** Listed entries follows **

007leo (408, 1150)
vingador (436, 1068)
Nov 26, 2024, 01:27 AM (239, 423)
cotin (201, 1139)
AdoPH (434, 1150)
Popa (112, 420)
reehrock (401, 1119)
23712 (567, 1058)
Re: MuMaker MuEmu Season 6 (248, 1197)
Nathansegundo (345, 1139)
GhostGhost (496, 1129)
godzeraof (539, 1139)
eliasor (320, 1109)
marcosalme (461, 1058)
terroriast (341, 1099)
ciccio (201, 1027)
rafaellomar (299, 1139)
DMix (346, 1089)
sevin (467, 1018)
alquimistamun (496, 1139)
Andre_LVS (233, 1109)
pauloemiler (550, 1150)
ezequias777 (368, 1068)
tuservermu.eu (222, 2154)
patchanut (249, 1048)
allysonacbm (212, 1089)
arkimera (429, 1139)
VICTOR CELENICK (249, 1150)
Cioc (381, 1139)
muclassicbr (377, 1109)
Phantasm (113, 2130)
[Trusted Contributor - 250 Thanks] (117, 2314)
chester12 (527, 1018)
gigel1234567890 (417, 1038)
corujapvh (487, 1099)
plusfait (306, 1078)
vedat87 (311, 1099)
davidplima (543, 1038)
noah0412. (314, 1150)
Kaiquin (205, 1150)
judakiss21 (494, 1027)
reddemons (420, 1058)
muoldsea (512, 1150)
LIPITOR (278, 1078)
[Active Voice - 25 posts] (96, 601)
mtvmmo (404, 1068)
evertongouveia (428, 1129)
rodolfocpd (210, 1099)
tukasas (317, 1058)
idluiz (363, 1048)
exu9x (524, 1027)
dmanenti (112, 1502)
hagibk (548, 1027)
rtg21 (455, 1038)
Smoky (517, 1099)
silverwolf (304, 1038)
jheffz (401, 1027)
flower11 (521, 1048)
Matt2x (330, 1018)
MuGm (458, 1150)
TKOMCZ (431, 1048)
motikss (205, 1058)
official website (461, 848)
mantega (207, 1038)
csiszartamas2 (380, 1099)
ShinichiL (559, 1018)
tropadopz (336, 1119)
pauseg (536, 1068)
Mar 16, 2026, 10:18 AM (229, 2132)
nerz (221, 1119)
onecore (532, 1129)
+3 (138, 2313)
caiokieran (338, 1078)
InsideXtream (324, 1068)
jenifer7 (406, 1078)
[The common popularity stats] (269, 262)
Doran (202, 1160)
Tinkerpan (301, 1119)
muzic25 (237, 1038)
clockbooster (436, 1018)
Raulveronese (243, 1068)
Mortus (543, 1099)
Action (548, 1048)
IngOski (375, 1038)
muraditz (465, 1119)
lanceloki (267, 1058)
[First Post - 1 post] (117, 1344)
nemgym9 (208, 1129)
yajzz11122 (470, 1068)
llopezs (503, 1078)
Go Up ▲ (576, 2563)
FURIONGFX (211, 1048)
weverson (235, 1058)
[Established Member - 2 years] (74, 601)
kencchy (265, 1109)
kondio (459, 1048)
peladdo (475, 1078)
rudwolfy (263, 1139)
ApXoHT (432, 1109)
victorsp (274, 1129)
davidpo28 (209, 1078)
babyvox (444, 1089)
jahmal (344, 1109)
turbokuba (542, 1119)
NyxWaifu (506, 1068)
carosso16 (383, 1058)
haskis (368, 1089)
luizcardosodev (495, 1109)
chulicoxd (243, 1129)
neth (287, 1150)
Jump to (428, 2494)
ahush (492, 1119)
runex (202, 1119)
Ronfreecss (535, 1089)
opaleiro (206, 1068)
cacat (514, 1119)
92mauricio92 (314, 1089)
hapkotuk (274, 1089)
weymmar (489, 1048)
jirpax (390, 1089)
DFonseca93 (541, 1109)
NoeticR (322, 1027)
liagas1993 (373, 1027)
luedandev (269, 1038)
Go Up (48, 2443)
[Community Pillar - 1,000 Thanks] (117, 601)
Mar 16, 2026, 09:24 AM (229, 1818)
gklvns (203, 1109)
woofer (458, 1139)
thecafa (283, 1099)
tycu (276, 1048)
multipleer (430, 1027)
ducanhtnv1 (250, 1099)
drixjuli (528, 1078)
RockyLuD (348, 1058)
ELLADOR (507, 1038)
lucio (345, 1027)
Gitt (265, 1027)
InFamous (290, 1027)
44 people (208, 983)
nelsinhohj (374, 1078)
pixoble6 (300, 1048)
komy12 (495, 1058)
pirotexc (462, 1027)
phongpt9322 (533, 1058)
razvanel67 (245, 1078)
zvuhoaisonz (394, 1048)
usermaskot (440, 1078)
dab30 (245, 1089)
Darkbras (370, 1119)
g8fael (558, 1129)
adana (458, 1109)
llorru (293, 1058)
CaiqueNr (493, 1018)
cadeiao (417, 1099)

** End of Listed entries **

Work to complete:
Print exactly, and only, the lines from the line that contains "DFonseca93 (541, 1109)" through the last line of the records.

Your solution:
DFonseca93 (541, 1109)
NoeticR (322, 1027)
liagas1993 (373, 1027)
luedandev (269, 1038)
Go Up (48, 2443)
[Community Pillar - 1,000 Thanks] (117, 601)
Mar 16, 2026, 09:24 AM (229, 1818)
gklvns (203, 1109)
woofer (458, 1139)
thecafa (283, 1099)
tycu (276, 1048)
multipleer (430, 1027)
ducanhtnv1 (250, 1099)
drixjuli (528, 1078)
RockyLuD (348, 1058)
ELLADOR (507, 1038)
lucio (345, 1027)
Gitt (265, 1027)
InFamous (290, 1027)
44 people (208, 983)
nelsinhohj (374, 1078)
pixoble6 (300, 1048)
komy12 (495, 1058)
pirotexc (462, 1027)
phongpt9322 (533, 1058)
razvanel67 (245, 1078)
zvuhoaisonz (394, 1048)
usermaskot (440, 1078)
dab30 (245, 1089)
Darkbras (370, 1119)
g8fael (558, 1129)
adana (458, 1109)
llorru (293, 1058)
CaiqueNr (493, 1018)
cadeiao (417, 1099)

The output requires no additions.